Reproduce word for word the passage on the new iShares buyback ETF, from "iShares, the ETF" to "and dividend payments.".

Selected passage -
>>>>

The world’s biggest provider of exchange-traded funds is giving US investors a new way to bet on companies that repurchase their own shares.
iShares, the ETF provider within investment titan BlackRock, just filed a registration statement with the US Securities and Exchange Commission for a fund that will track stocks with a history of share buybacks and dividend payments.
The iShares US Dividend and Buyback ETF (ticker to-be-determined) is designed to track the Morningstar US Dividend and Buyback Index, which itself provides exposure to the companies with the largest dollar value spent on the two activities.
While there’s already a healthy handful of dividend-focused ETFs available for trading in the US, it’s the buyback component to the new iShares fund that’s intriguing. For the entirety of the eight-year bull market, repurchases have served as a handy backstop for companies, serving as a reliable driver of stock returns.
Ultimately, they’re a win-win for corporations who want to push their stock higher by reducing shares outstanding while also signalling to the market that they see shares as undervalued. And, perhaps most importantly, it’s a tactic that can generate returns during lean times, like the S&P 500’s five-quarter earnings slump, a period that saw the index still grind out a 1.5% gain.

<<<<

Exercise data -
>>>>

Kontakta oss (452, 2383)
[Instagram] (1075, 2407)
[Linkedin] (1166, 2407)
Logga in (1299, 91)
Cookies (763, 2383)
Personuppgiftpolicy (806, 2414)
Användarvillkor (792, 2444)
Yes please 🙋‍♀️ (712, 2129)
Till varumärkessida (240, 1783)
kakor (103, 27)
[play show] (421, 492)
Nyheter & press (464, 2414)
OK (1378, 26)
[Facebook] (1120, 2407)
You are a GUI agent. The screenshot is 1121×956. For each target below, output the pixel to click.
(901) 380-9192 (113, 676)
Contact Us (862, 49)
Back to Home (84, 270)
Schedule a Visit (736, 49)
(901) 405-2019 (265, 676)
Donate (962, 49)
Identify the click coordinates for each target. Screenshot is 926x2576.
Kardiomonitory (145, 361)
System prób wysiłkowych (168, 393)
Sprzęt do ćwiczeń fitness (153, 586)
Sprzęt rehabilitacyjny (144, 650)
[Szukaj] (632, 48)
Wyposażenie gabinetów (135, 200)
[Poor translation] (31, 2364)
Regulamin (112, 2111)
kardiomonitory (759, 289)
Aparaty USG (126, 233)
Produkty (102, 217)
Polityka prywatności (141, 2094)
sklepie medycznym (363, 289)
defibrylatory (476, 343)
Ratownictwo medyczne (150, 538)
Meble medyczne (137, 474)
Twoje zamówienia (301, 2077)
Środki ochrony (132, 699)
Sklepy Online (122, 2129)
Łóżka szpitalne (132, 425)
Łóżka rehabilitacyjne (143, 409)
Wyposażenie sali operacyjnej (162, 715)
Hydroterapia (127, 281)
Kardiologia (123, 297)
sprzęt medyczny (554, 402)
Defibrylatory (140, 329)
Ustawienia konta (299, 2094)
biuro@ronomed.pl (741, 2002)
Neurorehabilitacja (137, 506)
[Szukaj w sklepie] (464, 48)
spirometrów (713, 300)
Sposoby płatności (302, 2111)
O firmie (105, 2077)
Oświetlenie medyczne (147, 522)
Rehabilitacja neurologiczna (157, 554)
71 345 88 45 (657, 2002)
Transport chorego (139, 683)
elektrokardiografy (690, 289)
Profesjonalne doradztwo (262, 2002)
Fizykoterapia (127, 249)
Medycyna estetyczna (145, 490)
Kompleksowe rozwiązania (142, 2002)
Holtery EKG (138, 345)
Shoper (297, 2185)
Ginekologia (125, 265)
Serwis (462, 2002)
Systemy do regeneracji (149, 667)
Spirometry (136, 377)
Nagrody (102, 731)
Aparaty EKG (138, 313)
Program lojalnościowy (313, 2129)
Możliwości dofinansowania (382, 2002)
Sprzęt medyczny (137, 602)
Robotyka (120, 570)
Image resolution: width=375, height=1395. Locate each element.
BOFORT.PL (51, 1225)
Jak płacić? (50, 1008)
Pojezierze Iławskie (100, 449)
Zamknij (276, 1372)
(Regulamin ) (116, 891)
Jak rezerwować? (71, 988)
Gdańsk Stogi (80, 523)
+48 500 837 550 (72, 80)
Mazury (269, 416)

<<<<

Result of this task -
iShares, the ETF provider within investment titan BlackRock, just filed a registration statement with the US Securities and Exchange Commission for a fund that will track stocks with a history of share buybacks and dividend payments.